Found an article posted recently that nicely summarizes the Rust Language Maintenance process
A few things of note:
- Rust has a language spec, as all languages should have and almost all ‘big’ languages have. (Elixir really really badly needs a language spec).
- Rust since 1.0 does not break backwards compatibility (however there is a list of things to change at 2.0 ‘eventually’) and is split into 3 ‘levels’. There is ‘stable’, ‘beta’, and 'nightly.
- Nightly includes the new features, these may or may not proceed to ‘beta’ depending on whether it is determined that they should be or not (in general most are except for compiler plugin support as it is generally considered that it needs a better overall design). Every 6 weeks features that are considered ‘complete’ and useful are moved to ‘beta’.

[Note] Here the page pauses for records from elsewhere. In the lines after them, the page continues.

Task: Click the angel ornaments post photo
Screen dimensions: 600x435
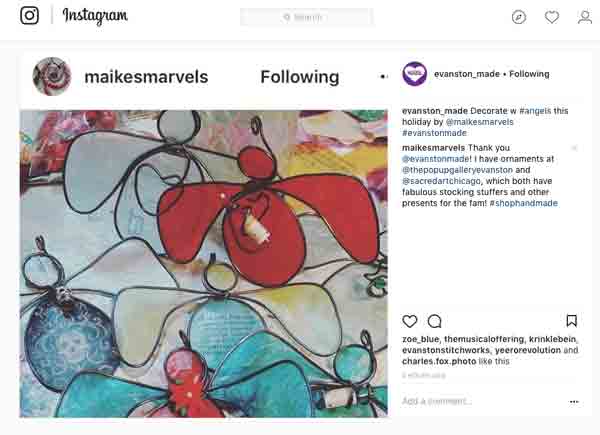Action: tap(203, 262)

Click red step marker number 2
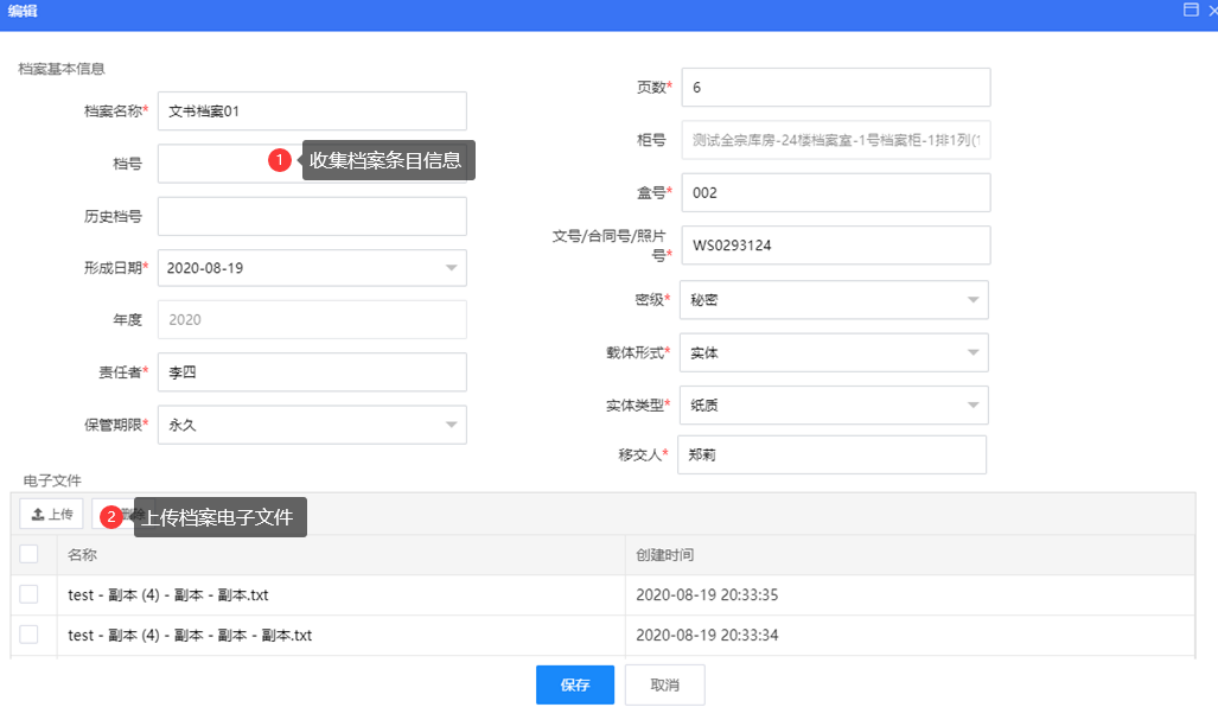click(x=112, y=517)

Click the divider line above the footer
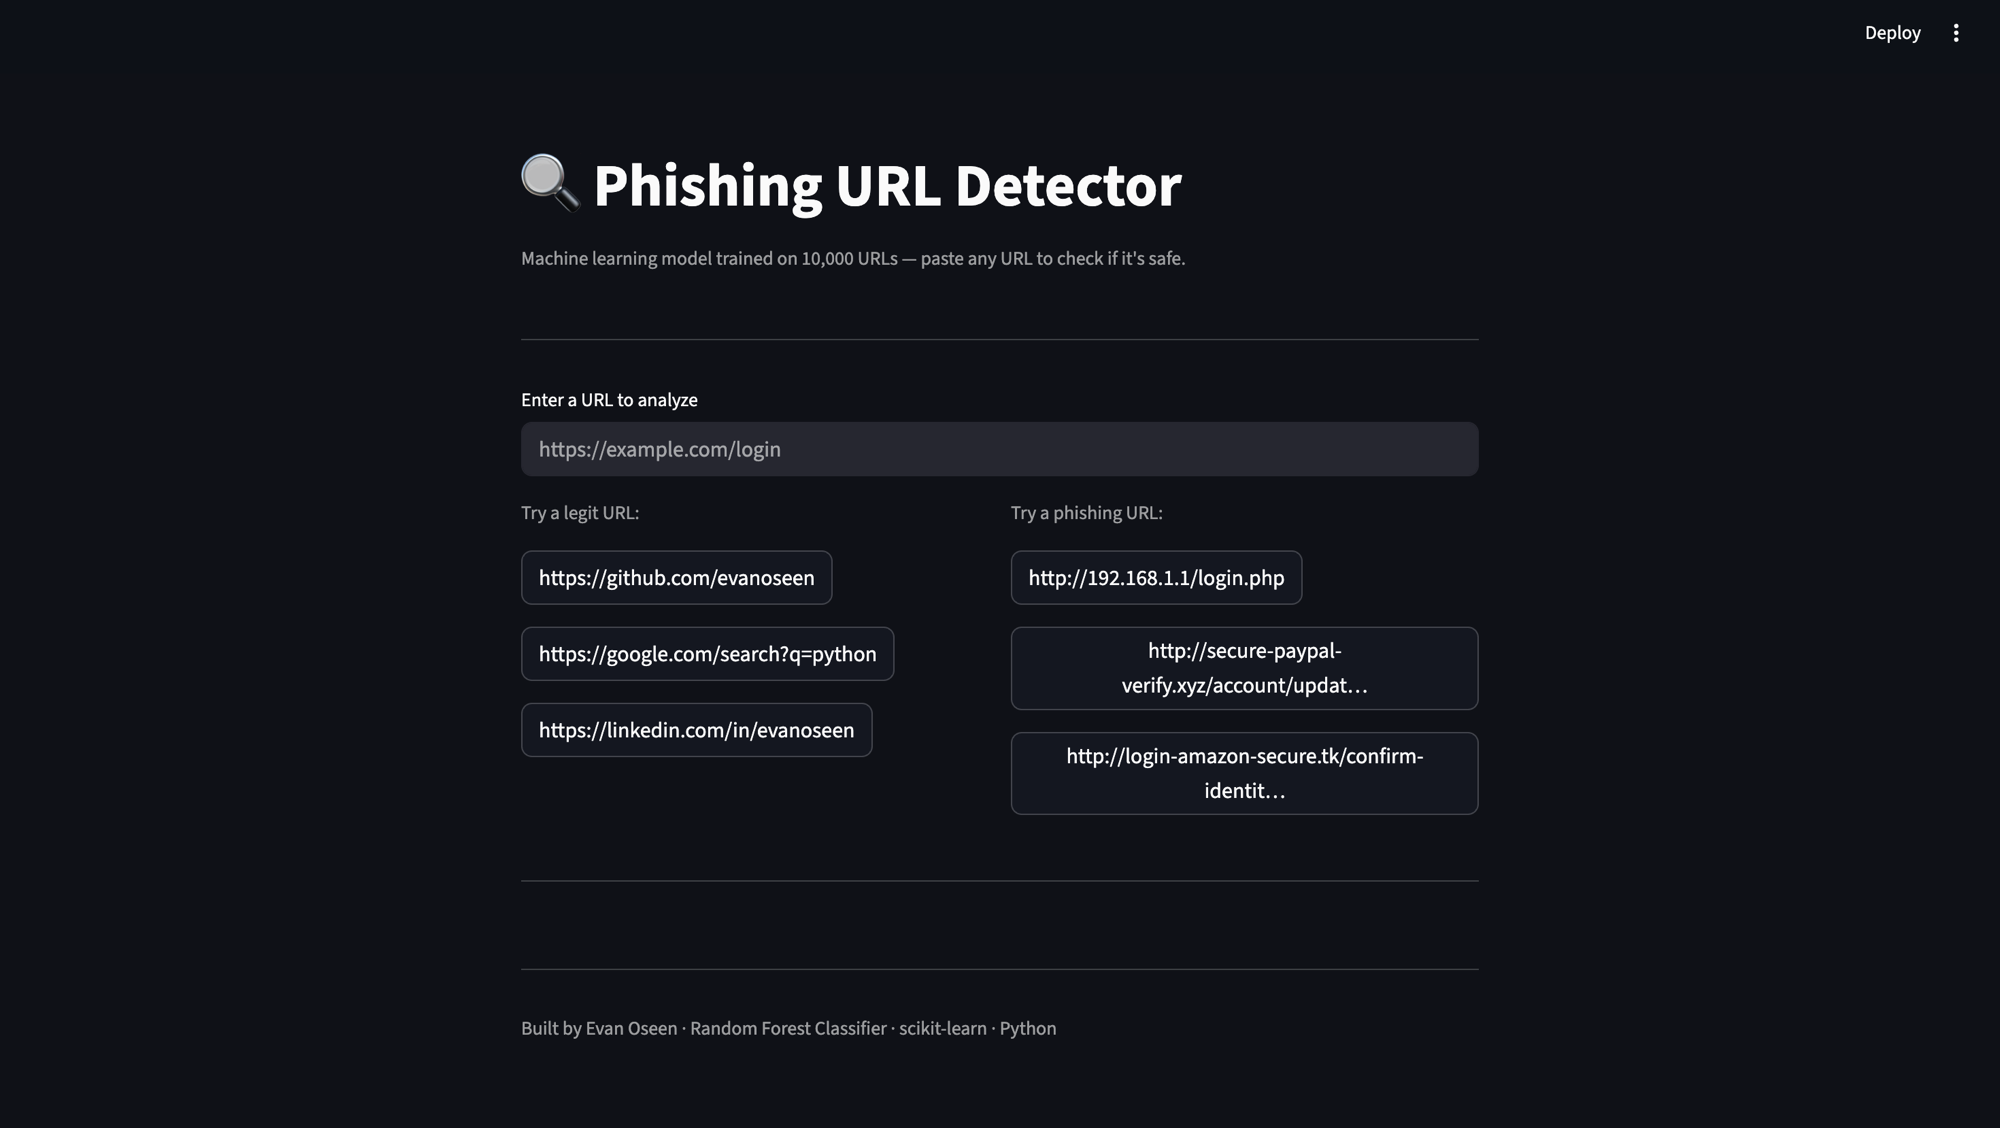click(x=999, y=968)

- Beta includes features that are slated for release, they will only not be released if an egregious bug or design fault is encountered. Every 6 weeks the features that are considered “Well Tested” (popular ones may only need a single 6-week testing period, less popular ones may need more) are moved to ‘stable’.
- Stable is the full release, only including things that are in general considered well designed, well tested, and well useful. Tends to have a new release every 6 weeks I think.
- There is a rust-standard manager called ‘rustup’ that is the scaffolding for the rust system. By default it will install and use ‘stable’, but you can switch to stable/beta/nightly as well as any target-triple it can compile to (great for cross-compilation). It has about 90% overall community usage since Rust included it as it’s Official distribution manager (the rest tend to either manually manage their rust install or still use the old multirust manager).
- New features are added to rust via RFC’s, living documents posted via standard markup to a rust-rfc specific repo. The purpose of this is to encourage discussion. If it gets no or negative discussion then it will eventually be closed by a bot. If it gets only positive discussion then it gets looked at by the main core programmers to vet and if it passes their worth/soundness/usefulness checks then it gets accepted. If it gets mixed discussion then it will be looked at by the core programmers to work out the overall worth, soundness, and usefullness of the feature to be vetted or not.
- Once an RFC is accepted then it is open to the community to create a PR for or a core programmers will eventually get to it (generally depending on the idea popularity). Once a PR is made and is feature complete to the RFC with an appropriate test suite then it gets tested by a few bots and other core programmers, if all accept it then it gets merged into nightly.
Now admittedly Elixir is not big enough (yet) to need this whole process, but it might be worth absorbing some of the ideas.